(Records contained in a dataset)
***
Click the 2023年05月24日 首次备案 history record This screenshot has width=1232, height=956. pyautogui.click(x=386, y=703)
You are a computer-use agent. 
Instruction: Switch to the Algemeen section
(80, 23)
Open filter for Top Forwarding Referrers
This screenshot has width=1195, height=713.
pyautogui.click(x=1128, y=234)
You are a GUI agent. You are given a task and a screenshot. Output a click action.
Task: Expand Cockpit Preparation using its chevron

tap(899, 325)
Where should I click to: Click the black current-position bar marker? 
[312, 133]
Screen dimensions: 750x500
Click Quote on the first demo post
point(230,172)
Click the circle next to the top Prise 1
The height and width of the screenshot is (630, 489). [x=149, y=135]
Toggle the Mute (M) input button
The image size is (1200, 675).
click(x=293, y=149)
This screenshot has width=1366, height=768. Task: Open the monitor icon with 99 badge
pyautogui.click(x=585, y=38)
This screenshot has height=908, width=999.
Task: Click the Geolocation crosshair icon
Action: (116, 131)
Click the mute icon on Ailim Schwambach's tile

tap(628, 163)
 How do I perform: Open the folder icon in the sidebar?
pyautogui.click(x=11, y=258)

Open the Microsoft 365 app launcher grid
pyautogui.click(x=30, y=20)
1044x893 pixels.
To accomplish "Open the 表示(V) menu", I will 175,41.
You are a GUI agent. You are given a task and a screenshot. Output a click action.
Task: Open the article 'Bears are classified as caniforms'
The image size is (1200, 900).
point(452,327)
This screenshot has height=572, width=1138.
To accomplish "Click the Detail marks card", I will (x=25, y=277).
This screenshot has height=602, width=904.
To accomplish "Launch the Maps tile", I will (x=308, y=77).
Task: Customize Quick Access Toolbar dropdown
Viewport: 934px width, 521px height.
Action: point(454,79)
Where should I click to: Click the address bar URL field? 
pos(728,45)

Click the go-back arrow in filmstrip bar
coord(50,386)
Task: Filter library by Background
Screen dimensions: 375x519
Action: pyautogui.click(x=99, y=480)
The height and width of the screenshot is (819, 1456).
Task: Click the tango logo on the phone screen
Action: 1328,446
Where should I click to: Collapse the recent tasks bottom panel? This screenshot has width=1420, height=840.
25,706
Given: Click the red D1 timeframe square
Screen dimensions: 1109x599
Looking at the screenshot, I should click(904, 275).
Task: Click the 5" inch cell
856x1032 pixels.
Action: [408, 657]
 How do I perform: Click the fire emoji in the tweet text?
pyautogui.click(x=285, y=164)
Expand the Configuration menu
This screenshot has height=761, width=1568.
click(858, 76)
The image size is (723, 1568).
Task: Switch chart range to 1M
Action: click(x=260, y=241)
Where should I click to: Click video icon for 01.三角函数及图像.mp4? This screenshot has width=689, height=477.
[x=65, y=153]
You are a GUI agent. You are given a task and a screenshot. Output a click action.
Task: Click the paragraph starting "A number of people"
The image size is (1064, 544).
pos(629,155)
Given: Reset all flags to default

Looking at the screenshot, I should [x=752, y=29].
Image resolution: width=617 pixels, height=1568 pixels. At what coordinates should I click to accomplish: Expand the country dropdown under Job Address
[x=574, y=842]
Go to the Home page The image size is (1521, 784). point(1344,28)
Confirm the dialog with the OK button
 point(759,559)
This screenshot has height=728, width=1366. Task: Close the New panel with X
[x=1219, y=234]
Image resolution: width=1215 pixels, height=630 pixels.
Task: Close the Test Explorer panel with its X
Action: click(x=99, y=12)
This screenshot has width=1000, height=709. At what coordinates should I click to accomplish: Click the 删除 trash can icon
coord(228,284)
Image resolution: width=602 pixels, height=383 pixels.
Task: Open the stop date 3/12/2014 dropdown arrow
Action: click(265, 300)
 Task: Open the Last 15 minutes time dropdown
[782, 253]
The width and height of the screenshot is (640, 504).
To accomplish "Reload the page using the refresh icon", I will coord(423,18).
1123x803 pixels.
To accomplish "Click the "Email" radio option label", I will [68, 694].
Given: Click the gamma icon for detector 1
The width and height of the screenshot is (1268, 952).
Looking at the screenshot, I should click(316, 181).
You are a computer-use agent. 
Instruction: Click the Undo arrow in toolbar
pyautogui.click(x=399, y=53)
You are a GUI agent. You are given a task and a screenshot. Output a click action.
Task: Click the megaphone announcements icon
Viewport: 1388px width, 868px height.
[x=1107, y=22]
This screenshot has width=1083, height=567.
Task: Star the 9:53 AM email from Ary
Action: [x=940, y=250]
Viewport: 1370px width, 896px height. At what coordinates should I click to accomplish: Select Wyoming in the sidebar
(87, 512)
***
ASSIGNED TASK
Copy the lines of the data above exactly as written, beginning with the line containing "Viewport: 934px width, 521px height." and ending with the line containing "Task: Filter library by Background", and leave out all other lines.

EXERCISE ANSWER
Viewport: 934px width, 521px height.
Action: point(454,79)
Where should I click to: Click the address bar URL field? 
pos(728,45)

Click the go-back arrow in filmstrip bar
coord(50,386)
Task: Filter library by Background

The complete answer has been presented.